Still, every time I play through .hack, I kind of feel like Gabe and Tycho in this strip, though I know that there’s a little more plot than what PSO provided. How much more plot will be a matter of rumour and debate, up until the final disc in the four-part series ships. It may end up being a ridiculous waste of 80+ hours of my time (about 20 hours per disc). Or, like Zach Stroum says, the Japanese have this weird habit of things not making sense until the very last act, where everything previously put forth falls into place. We’ll see.
A post on An Unnamed Anime Blog reminded me to download Full Metal Panic! Fumoffu, and I’m glad I did. It’s ostensibly the sequel to the first Full Metal Panic! series (which I raved about previously). I say “ostensibly”, because FMP! Fumoffu works well enough to stand on its own, and because there are elements of characterization that seem slightly odd when taken in context to the first season’s ending (am I being deliberately vague? well, yes — I don’t want to spoil it for you. go and watch it; ADV’s got it on DVD now).

- [Tasks to complete]:
1: List every person or character named in the blog excerpt above.
2: Summarize the blog excerpt above in two sentences.
3: Resume the blog excerpt on .hack and Full Metal Panic! Fumoffu from its final sentence.
The material after this blog excerpt is separate from it.

- [Collected material]:
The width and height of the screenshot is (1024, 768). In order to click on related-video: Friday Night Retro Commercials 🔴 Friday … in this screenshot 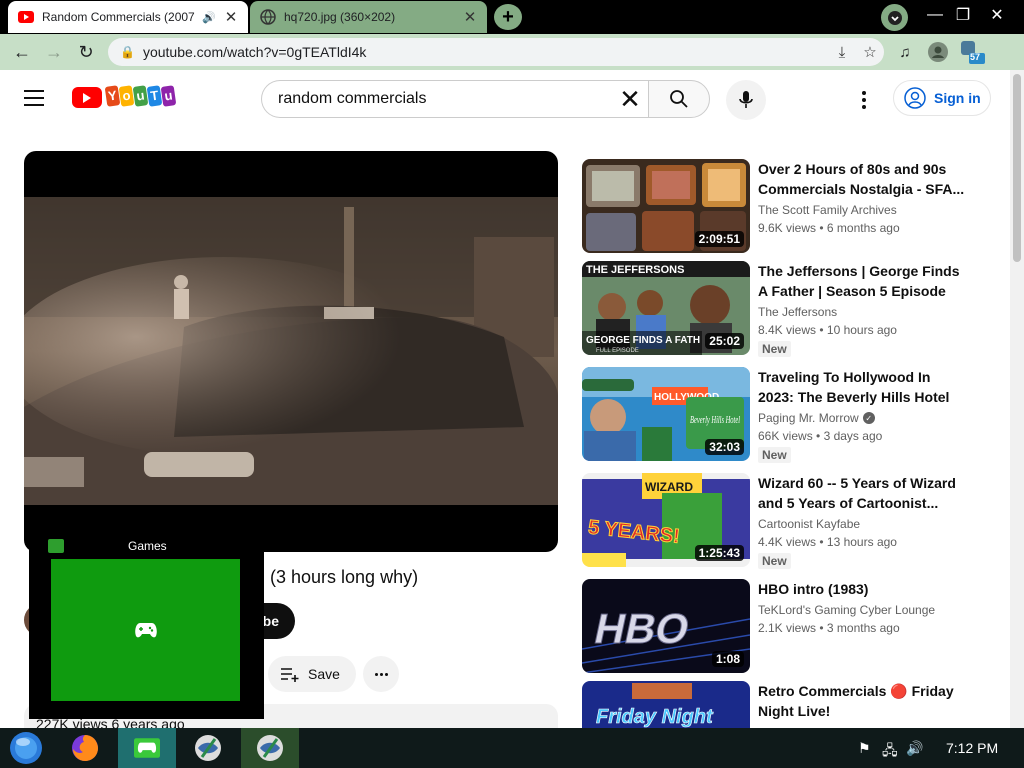, I will do `click(792, 704)`.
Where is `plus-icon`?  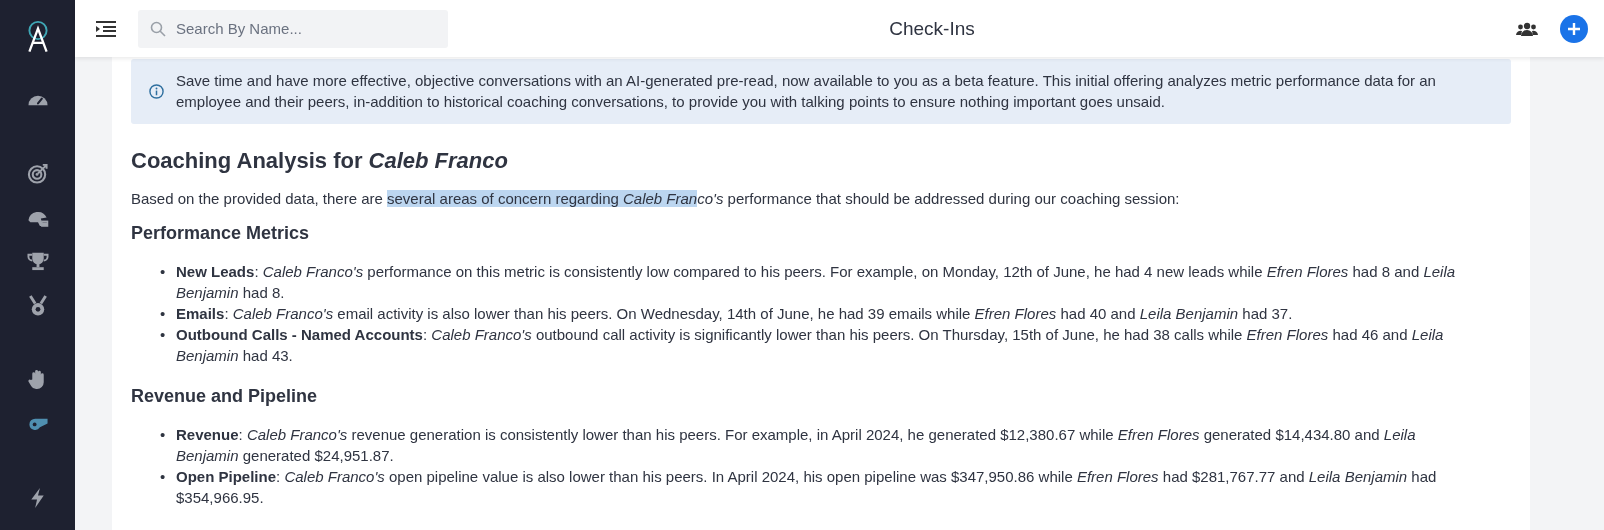 plus-icon is located at coordinates (1574, 28).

- [Expected results]:
1: Gabe, Tycho, Zach Stroum

2: Playing .hack leaves the writer feeling like Gabe and Tycho in a strip, unsure whether the four-part series will turn out to waste more than 80 hours or, as Zach Stroum suggests, make sense only in its last act. Prompted by a post on An Unnamed Anime Blog, the writer downloaded Full Metal Panic! Fumoffu, which is ostensibly a sequel to the first series but stands on its own, though some characterization seems slightly odd given the first season's ending.

3:
The girls and Bonta-Kun
I imagine that this is likely due to the fact that the series has just gotten started; as it progresses, I’m sure that the overall continuity will be smoothed over.
On its own, FMP! Fumoffu is a lot funnier than the original Full Metal Panic!; there’s far more physical comedy, and Kaname’s and Sagara’s confused passive / agressive relationship is played for much more laughs. Even the end credits are funny, as they have chibi versions of most of the main players.
Full Metal Chibi
The show has a lot going for it. Sagara and Kaname’s chemistry really brings life to what could have been a tired “fish out of water story”. But Fumoffu also seems to hew closer to the original FMP! manga, which means that we’ll be seeing the zany antics of the school’s extremely bishonen president. And then, there’s Bonta-kun, the stuffed animal that may yet play a large role in the series (if Newtype is to be believed). And our favorite klutzy genius, Teletha Testarosa will be coming back on the series. On the downside, there haven’t been any appearances of the Arm Slaves yet, and FMP! wouldn’t just feel right without Sagara’s cohorts, Melissa Mao and Kurtz Weber, who have yet to make their appearance.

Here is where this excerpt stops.